Associations Between Metabolomics Findings and Brain Hypometabolism in Mild Cognitive Impairment and Alzheimer's Disease.

Abstract

Background: Alzheimer's disease (AD) is a progressive neurodegenerative disease with rising prevalence due to the aging global population. Existing methods for diagnosing AD are struggling to detect the condition in its earliest and most treatable stages. One early indicator of AD is a substantial decrease in the brain's glucose metabolism. Metabolomics can detect disturbances in biofluids, which may be advantageous for early detection of some AD-related changes.

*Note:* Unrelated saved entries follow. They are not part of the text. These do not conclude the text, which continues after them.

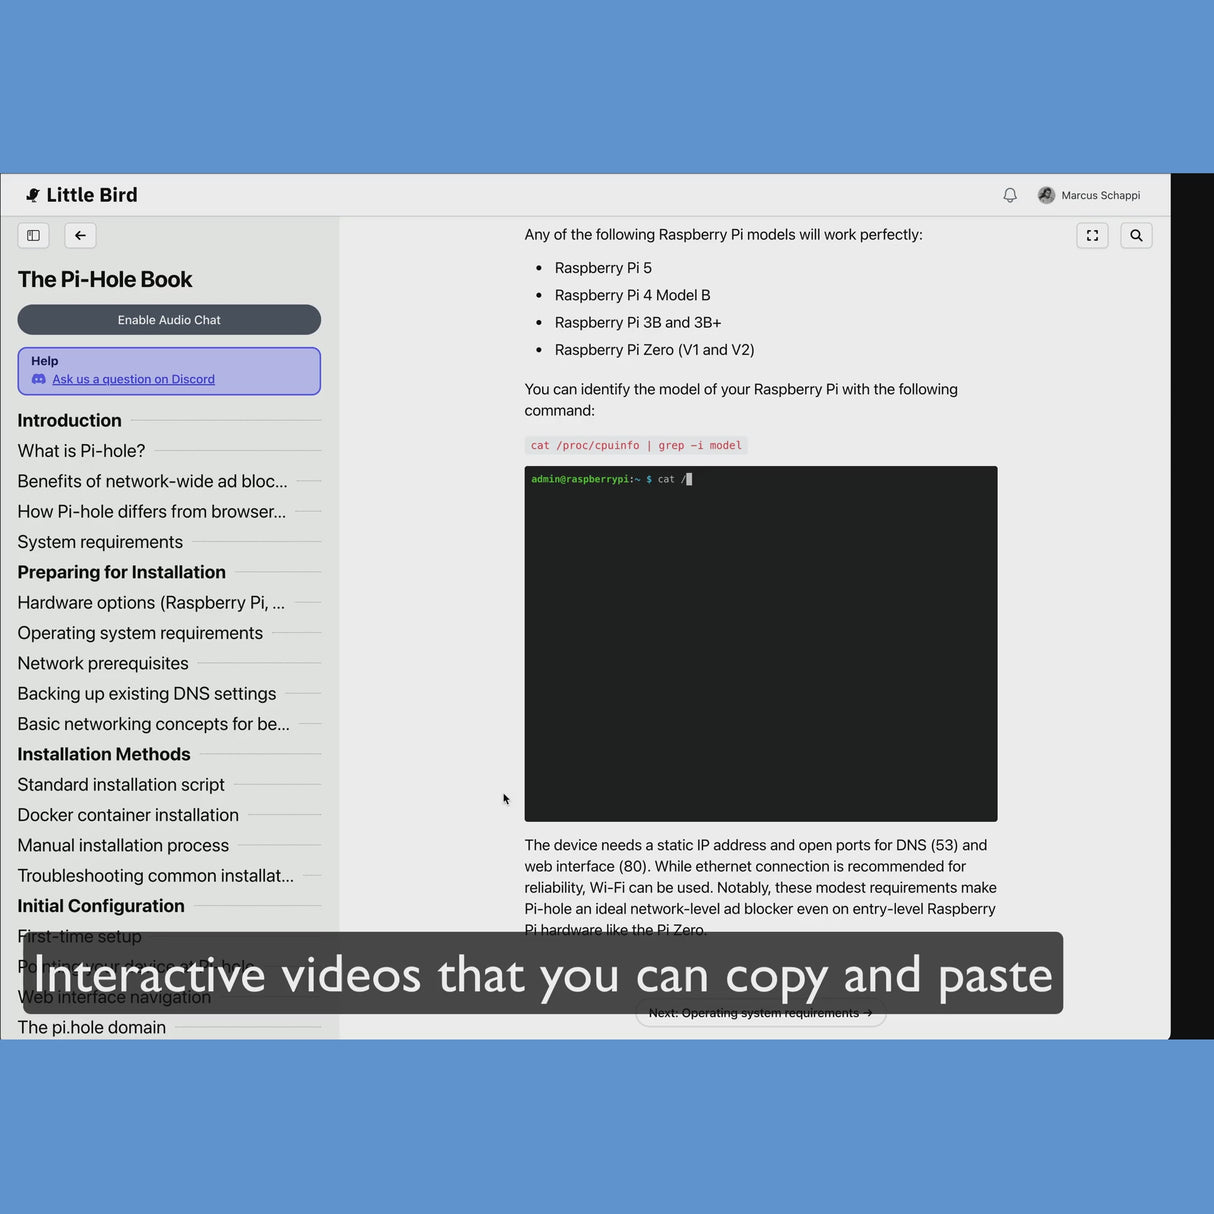Click the terminal video player
The image size is (1214, 1214).
(x=760, y=643)
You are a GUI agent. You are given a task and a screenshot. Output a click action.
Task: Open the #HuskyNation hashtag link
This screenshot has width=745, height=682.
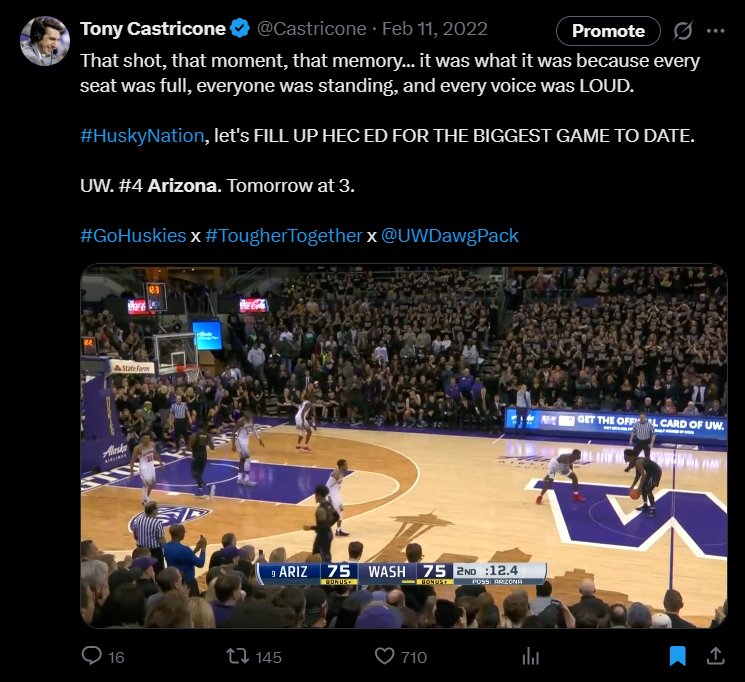pyautogui.click(x=142, y=135)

The study aims to predict brain hypometabolism in Alzheimer's disease using metabolomics findings and develop a predictive model based on metabolomic data.

Methods: The data used in this study were acquired from the Alzheimer's Disease Neuroimaging Initiative (ADNI) project. We conducted a longitudinal study with three assessment time points to investigate the predictive power of baseline metabolomics for modeling longitudinal fluorodeoxyglucose- positron emission tomography (FDG-PET) trajectory changes in AD patients. A total of 44 participants with AD were included. The Alzheimer's Disease Assessment Scale (ADAS), the Mini-Mental State Examination (MMSE), and the Clinical Dementia Rating Scale-Sum of Boxes (CDR-SB) were used for cognitive assessments. A single global brain hypo-metabolism index was used as the outcome variable.

Results: Across models, we observed consistent positive relationships between specific cholesterol esters - CE (20:3) (p = 0.005) and CE (18:3) (p = 0.0039) - and FDG-PET metrics, indicating these baseline metabolites may be valuable indicators of future PET score changes. Selected triglycerides like DG-O (16:0-20:4) also showed time-specific positive associations (p = 0.017).

Conclusion: This research provides new insights into the disruptions in the metabolic network linked to AD pathology. These findings could pave the way for identifying novel biomarkers and potential treatment targets for AD.